DIRECTIONS: Reproduce the records without alteration, everything from the line that contains "How do I perform: Focus" down to the line that contains "point(195,36)", both of those lines included. Give only those lines.

Stored items from a collection:
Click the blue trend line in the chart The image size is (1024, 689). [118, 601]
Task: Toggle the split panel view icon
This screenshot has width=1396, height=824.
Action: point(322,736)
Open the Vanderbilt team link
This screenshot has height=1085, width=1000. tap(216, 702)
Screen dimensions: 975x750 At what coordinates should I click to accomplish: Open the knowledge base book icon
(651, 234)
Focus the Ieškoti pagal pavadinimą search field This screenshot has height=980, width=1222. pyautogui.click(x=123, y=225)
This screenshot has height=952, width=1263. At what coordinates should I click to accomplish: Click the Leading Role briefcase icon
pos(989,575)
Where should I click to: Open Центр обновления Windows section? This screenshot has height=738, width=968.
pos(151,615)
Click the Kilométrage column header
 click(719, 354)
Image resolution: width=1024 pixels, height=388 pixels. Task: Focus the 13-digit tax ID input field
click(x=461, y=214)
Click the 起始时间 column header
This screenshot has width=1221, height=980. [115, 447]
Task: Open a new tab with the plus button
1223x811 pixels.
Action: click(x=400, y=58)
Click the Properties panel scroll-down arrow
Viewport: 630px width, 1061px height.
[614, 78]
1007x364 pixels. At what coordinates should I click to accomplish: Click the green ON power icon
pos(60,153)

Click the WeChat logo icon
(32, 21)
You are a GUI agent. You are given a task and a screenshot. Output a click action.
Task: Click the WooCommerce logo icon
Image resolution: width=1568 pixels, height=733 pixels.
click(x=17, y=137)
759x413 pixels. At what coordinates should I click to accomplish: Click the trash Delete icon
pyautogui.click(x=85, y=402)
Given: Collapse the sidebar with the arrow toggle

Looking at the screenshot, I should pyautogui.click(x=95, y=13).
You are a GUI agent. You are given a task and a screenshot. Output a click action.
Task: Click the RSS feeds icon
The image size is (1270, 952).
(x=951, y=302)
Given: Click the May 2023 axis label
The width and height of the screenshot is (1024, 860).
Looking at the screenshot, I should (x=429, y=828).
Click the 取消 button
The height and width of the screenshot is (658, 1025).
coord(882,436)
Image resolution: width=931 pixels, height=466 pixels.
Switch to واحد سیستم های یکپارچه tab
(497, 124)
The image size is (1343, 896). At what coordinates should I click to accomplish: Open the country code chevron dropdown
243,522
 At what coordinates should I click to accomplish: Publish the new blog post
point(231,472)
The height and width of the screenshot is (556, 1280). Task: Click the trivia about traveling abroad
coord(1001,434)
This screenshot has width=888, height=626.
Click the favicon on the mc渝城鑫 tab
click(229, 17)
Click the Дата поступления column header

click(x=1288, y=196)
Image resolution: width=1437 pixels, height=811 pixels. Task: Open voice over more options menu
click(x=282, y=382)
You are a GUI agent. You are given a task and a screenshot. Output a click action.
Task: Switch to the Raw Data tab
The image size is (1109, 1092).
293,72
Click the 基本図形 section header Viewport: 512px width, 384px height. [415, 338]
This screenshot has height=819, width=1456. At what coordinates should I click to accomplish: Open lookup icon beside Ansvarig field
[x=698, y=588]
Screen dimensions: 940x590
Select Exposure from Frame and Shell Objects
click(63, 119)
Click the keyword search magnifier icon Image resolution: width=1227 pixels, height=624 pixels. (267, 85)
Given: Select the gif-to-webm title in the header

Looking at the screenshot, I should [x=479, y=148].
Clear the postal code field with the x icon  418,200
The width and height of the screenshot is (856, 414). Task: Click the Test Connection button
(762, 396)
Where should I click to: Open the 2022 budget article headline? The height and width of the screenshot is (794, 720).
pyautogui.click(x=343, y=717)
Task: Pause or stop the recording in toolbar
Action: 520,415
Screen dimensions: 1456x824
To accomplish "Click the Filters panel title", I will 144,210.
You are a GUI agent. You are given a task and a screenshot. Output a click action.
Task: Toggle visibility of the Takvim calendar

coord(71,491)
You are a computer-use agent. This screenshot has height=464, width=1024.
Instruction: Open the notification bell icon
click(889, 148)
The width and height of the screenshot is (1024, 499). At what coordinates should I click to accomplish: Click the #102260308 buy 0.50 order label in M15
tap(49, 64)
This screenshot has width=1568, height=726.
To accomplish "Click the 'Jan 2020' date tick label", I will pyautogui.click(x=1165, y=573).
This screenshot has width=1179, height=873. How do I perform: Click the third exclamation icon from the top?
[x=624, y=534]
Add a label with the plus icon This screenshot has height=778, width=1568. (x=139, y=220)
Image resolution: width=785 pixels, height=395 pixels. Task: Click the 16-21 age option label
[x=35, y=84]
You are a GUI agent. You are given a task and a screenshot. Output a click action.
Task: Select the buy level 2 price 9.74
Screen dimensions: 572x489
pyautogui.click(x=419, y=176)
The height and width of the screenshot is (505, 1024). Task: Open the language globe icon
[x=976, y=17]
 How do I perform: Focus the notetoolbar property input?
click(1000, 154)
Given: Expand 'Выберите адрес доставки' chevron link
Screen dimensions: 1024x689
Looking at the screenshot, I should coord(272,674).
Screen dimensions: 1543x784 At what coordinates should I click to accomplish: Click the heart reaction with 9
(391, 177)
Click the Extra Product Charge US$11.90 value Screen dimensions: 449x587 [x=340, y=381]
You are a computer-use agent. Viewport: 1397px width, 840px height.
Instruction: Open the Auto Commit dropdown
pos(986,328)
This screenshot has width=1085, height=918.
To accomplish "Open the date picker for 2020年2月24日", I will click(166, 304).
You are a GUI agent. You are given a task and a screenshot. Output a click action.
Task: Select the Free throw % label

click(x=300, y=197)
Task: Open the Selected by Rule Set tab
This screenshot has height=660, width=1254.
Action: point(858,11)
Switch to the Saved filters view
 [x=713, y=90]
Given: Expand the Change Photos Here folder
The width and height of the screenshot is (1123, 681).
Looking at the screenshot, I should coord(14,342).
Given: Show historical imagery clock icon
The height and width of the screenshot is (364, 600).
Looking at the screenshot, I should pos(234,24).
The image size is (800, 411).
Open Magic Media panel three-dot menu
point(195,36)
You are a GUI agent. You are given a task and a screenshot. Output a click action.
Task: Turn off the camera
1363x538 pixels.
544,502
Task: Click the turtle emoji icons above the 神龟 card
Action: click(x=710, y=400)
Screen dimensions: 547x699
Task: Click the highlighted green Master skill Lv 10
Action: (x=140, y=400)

OUTPUT OF THE EXERCISE:
 How do I perform: Focus the notetoolbar property input?
click(1000, 154)
Given: Expand 'Выберите адрес доставки' chevron link
Screen dimensions: 1024x689
Looking at the screenshot, I should coord(272,674).
Screen dimensions: 1543x784 At what coordinates should I click to accomplish: Click the heart reaction with 9
(391, 177)
Click the Extra Product Charge US$11.90 value Screen dimensions: 449x587 [x=340, y=381]
You are a computer-use agent. Viewport: 1397px width, 840px height.
Instruction: Open the Auto Commit dropdown
pos(986,328)
This screenshot has width=1085, height=918.
To accomplish "Open the date picker for 2020年2月24日", I will click(166, 304).
You are a GUI agent. You are given a task and a screenshot. Output a click action.
Task: Select the Free throw % label

click(x=300, y=197)
Task: Open the Selected by Rule Set tab
This screenshot has height=660, width=1254.
Action: point(858,11)
Switch to the Saved filters view
 [x=713, y=90]
Given: Expand the Change Photos Here folder
The width and height of the screenshot is (1123, 681).
Looking at the screenshot, I should coord(14,342).
Given: Show historical imagery clock icon
The height and width of the screenshot is (364, 600).
Looking at the screenshot, I should pos(234,24).
The image size is (800, 411).
Open Magic Media panel three-dot menu
point(195,36)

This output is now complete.